I was going to say something similar to Jim regarding the Mustang. Back in the early 70’s I had a ‘67 Mustang with a 289 and an automatic transmission in it, my friend had a Falcon that looked like the one you pictured, it also had a 289 and the same automatic I had in the Mustang. I spent a lot of time in both cars and I can tell you that except for external appearance they could’ve been the same car. I wouldn’t hesitate to buy one. 👍🏻

Nice!

I looked at a mustang as well as a thunderbird but they weren’t for me.

Mustang was later.

Bucket seats of the thunderbird were a turn off.
 
Bought a '67 Mustang out of a junk yard when I was a kid. No front end steering, wheels or tires, engine/tranny, or rear end. Got it home and bought a 64-ish falcon (wrecked) for pocket change. Drove it home and parked it next to the Mustang. Over the next few weeks I took it all off the Falcon and onto the Mustang. 90% of it was a direct swap.

To answer your question , wideawake, the Falcon drove quiet nicely the 20 odd miles I drove it. :rolleyes:

Haha!

The cross over of parts is nice.

Thanks for the replay.

I knew some people on here had to of had one at some point.
 
Great cars! The little 144-170-200 inch engines do have a reputation for cracking cylinder heads though, so keep your eyes out. Many of the mechanical components are interchangeable with Mustangs. I had a '62 sport coupe and wish I still had it.

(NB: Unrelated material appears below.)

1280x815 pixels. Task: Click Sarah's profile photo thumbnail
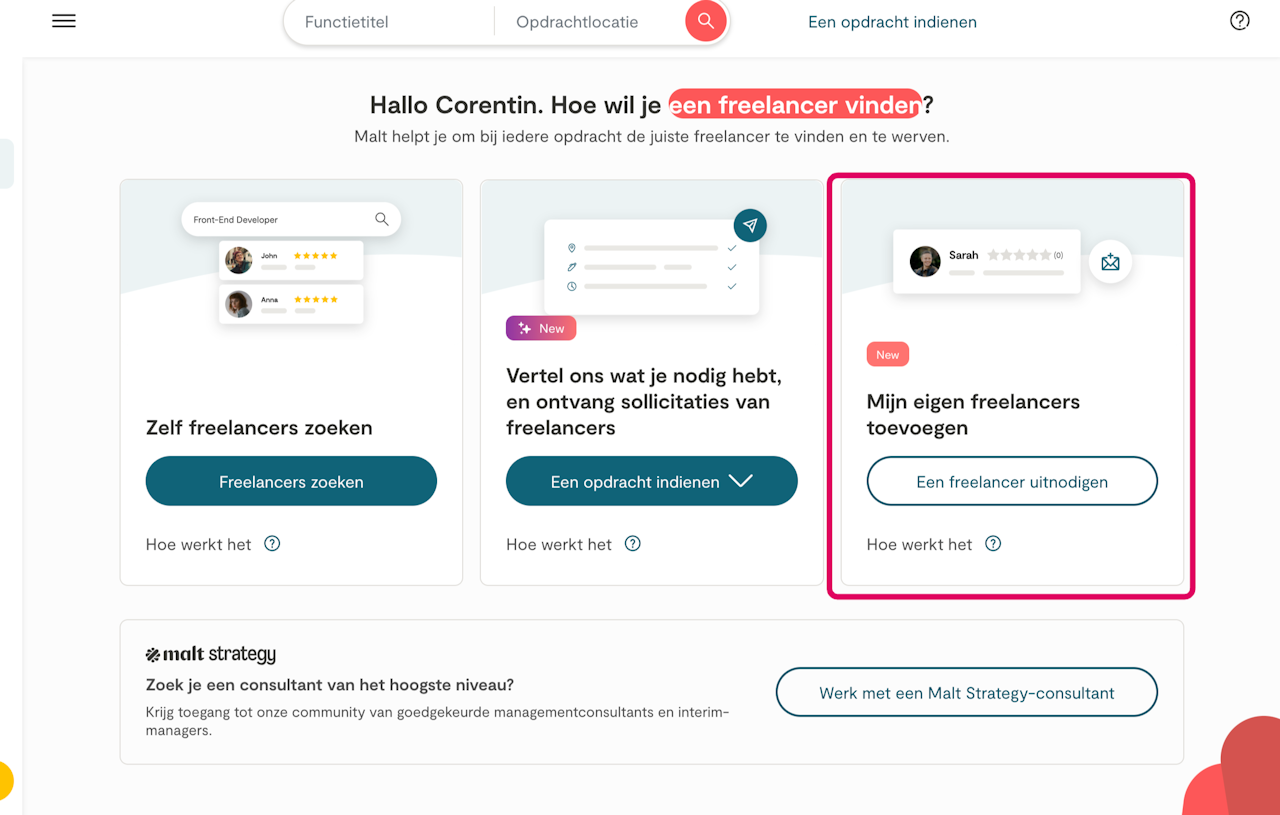point(925,261)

Car is question has the original motor with 14k on the clock.

Engine bay is pretty clean.

No weird noises or spew dripping
 
I had an 66 XP coup for a while. It was a rusted mess, but I really liked its lines.
Also had a later model falcon ute both from ford Australia. The ute also had a blown head gasket.

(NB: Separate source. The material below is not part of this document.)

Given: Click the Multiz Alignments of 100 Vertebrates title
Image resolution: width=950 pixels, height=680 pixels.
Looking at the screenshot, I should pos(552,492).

I can see why you would want a car like this, super easy to fix, minimal electrics to break and best of all no computers.
Safety is a different matter though.
 
It does look resprayed to me in matte blue looks good but the question can be if it is resprayed
is there a lot of bondo and sprayed over recently
People use magnets and a visual inspection But on the Other hand maybe rust have not entered South California yet
 
It does look resprayed to me in matte blue looks good but the question can be if it is resprayed
is there a lot of bondo and sprayed over recently
People use magnets and a visual inspection But on the Other hand maybe rust have not entered South California yet

Definitely been painted. Looks metallic, not original color, I don’t mind.

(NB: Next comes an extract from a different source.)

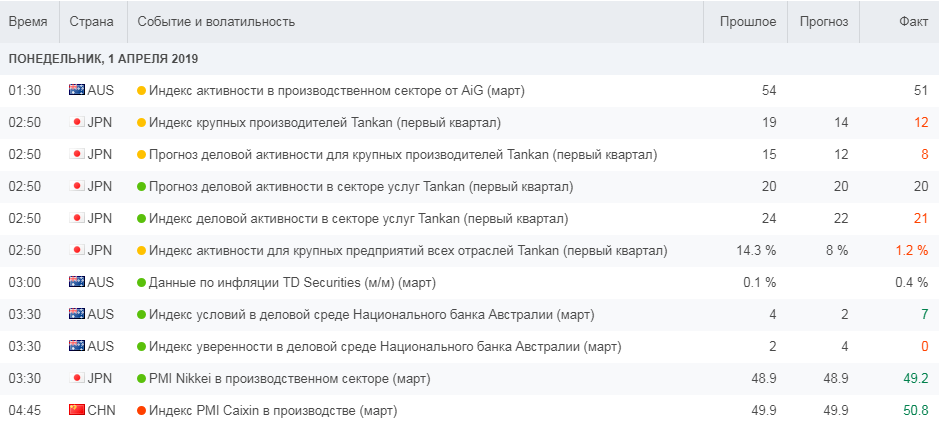
Task: Click China flag in Caixin PMI row
Action: (76, 411)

Painted before 2020. 4+ years should show if rust was painted over.


I haven’t seen the car in person yet, body panels will be tested, I’ll get u set it as well.
 
Since the Mustang was built/designed around the existing Falcon platform/running gear, there's lots and lots of commonality between the 2, excepting sheet metal/glass. Any US built inline 6 is going to be pretty well bulletproof, you don't have enough power to hurt the driveline unless you spin the wheels hard in gravel then hit dry pavement (axle shafts/keys). And if you get really inspired, Clifford Performance offers "hop up" goodies for the "Big 3" and AMC inline sixes of the era (cams, headers, intakes, etc.) It won't handle or stop or accelerate like a 25 year old Saturn or Toyota, but of you drive it like a sane person, they're a blast. I've had my Rambler ('67) since the early 90's. Drum brakes all around, 3 on the tree manual, it'll do the ton but it's noisy and busy. More fun to just "cruise"! Kinda like the '74 TX.